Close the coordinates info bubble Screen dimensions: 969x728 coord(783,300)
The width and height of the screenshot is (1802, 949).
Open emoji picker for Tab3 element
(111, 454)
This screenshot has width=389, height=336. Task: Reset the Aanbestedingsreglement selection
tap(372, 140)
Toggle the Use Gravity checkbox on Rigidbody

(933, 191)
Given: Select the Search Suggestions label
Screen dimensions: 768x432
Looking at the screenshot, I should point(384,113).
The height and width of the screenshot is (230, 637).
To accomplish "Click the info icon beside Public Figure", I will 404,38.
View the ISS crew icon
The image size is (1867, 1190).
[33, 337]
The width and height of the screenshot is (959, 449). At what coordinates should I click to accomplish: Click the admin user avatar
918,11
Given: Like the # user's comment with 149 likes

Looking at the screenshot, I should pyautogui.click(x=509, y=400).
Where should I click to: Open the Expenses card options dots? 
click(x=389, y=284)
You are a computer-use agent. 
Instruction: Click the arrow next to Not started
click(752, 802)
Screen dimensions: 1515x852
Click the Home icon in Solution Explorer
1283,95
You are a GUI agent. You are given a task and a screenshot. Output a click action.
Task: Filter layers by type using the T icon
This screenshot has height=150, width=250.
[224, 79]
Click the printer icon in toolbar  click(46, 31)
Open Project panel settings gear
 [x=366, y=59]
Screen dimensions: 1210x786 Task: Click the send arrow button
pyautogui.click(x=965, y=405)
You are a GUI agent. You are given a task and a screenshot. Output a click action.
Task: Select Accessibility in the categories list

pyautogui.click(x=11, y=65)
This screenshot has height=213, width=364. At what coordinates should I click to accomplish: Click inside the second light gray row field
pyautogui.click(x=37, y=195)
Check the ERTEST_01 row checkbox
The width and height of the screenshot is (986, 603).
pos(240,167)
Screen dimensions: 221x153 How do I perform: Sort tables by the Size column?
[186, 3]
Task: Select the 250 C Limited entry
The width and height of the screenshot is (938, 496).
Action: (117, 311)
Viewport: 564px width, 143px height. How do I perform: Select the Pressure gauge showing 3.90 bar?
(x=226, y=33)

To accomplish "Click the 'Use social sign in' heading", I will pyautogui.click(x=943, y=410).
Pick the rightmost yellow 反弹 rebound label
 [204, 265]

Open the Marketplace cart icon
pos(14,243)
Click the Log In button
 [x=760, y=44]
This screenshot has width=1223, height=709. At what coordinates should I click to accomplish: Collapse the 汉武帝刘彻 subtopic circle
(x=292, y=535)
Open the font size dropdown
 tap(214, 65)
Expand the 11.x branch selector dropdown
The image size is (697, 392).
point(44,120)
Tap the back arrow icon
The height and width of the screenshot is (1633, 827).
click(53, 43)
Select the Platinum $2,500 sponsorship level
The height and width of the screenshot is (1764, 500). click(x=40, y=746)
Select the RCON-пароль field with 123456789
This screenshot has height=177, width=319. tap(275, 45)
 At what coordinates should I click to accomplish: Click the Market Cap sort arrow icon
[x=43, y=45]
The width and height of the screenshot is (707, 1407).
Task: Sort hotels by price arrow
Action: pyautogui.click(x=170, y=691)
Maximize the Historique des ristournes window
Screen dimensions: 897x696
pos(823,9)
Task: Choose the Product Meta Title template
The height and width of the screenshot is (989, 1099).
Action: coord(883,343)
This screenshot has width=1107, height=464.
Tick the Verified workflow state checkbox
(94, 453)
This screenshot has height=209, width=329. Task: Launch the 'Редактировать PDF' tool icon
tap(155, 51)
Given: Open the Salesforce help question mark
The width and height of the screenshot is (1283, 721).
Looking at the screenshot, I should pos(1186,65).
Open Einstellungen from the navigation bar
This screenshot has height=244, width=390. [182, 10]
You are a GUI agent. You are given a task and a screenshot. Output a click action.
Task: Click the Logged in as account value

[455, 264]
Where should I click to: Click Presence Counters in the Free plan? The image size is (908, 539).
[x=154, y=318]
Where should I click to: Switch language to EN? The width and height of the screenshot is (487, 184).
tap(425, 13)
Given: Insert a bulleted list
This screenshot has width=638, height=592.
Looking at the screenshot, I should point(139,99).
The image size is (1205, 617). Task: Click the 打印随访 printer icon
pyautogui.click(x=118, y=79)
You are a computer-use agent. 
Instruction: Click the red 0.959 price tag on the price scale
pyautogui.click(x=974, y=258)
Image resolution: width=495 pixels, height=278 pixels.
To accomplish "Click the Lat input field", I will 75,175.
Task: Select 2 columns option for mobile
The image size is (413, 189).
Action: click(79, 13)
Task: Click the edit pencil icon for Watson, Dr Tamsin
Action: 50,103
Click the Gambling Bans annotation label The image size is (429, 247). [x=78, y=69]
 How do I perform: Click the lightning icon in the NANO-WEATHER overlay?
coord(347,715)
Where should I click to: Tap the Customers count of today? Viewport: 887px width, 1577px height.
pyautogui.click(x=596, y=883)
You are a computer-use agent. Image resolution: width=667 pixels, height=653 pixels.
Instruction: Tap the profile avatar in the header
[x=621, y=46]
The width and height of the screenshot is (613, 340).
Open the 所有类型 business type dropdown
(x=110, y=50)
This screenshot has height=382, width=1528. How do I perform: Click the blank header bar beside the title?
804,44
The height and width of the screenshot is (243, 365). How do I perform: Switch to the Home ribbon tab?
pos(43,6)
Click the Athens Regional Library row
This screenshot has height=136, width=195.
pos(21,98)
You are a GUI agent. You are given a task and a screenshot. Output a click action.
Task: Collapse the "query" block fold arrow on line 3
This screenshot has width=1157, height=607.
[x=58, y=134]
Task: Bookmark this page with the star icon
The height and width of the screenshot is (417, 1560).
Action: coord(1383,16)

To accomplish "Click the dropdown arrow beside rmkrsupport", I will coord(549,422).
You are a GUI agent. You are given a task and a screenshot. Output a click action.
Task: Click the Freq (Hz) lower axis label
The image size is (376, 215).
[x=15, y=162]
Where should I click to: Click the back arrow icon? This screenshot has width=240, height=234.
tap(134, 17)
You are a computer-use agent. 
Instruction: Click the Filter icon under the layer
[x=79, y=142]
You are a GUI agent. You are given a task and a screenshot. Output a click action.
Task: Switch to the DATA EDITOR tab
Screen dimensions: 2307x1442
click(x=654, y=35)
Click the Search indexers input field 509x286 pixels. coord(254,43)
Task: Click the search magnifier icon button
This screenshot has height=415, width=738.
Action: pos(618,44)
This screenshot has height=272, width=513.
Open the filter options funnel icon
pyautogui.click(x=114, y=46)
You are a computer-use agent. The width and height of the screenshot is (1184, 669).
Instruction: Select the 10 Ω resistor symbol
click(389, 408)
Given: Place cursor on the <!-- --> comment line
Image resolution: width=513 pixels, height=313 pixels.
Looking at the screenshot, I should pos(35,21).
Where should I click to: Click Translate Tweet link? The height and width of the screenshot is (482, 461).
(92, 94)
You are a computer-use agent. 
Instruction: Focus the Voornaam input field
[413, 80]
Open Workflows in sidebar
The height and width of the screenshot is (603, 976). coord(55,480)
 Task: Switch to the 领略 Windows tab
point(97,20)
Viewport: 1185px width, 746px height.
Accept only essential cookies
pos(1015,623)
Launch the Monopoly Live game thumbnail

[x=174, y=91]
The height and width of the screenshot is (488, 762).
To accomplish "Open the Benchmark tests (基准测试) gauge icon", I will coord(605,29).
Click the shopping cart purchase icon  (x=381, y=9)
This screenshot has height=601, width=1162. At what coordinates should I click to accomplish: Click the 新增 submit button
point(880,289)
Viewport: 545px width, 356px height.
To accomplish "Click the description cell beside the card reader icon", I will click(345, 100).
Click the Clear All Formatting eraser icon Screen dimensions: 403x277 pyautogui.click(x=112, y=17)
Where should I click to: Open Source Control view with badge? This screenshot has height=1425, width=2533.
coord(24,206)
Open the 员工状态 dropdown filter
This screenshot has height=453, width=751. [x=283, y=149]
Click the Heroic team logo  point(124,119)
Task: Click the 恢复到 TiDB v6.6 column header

-=-=-=-=-

_REQUIRED WORK_
Reproduce the listing word for word, from its first line through the line containing "pyautogui.click(x=965, y=405)".

_RESPONSE TO THE EXERCISE_
Close the coordinates info bubble Screen dimensions: 969x728 coord(783,300)
The width and height of the screenshot is (1802, 949).
Open emoji picker for Tab3 element
(111, 454)
This screenshot has width=389, height=336. Task: Reset the Aanbestedingsreglement selection
tap(372, 140)
Toggle the Use Gravity checkbox on Rigidbody

(933, 191)
Given: Select the Search Suggestions label
Screen dimensions: 768x432
Looking at the screenshot, I should point(384,113).
The height and width of the screenshot is (230, 637).
To accomplish "Click the info icon beside Public Figure", I will 404,38.
View the ISS crew icon
The image size is (1867, 1190).
[33, 337]
The width and height of the screenshot is (959, 449). At what coordinates should I click to accomplish: Click the admin user avatar
918,11
Given: Like the # user's comment with 149 likes

Looking at the screenshot, I should pyautogui.click(x=509, y=400).
Where should I click to: Open the Expenses card options dots? 
click(x=389, y=284)
You are a computer-use agent. 
Instruction: Click the arrow next to Not started
click(752, 802)
Screen dimensions: 1515x852
Click the Home icon in Solution Explorer
1283,95
You are a GUI agent. You are given a task and a screenshot. Output a click action.
Task: Filter layers by type using the T icon
This screenshot has height=150, width=250.
[224, 79]
Click the printer icon in toolbar  click(46, 31)
Open Project panel settings gear
 [x=366, y=59]
Screen dimensions: 1210x786 Task: Click the send arrow button
pyautogui.click(x=965, y=405)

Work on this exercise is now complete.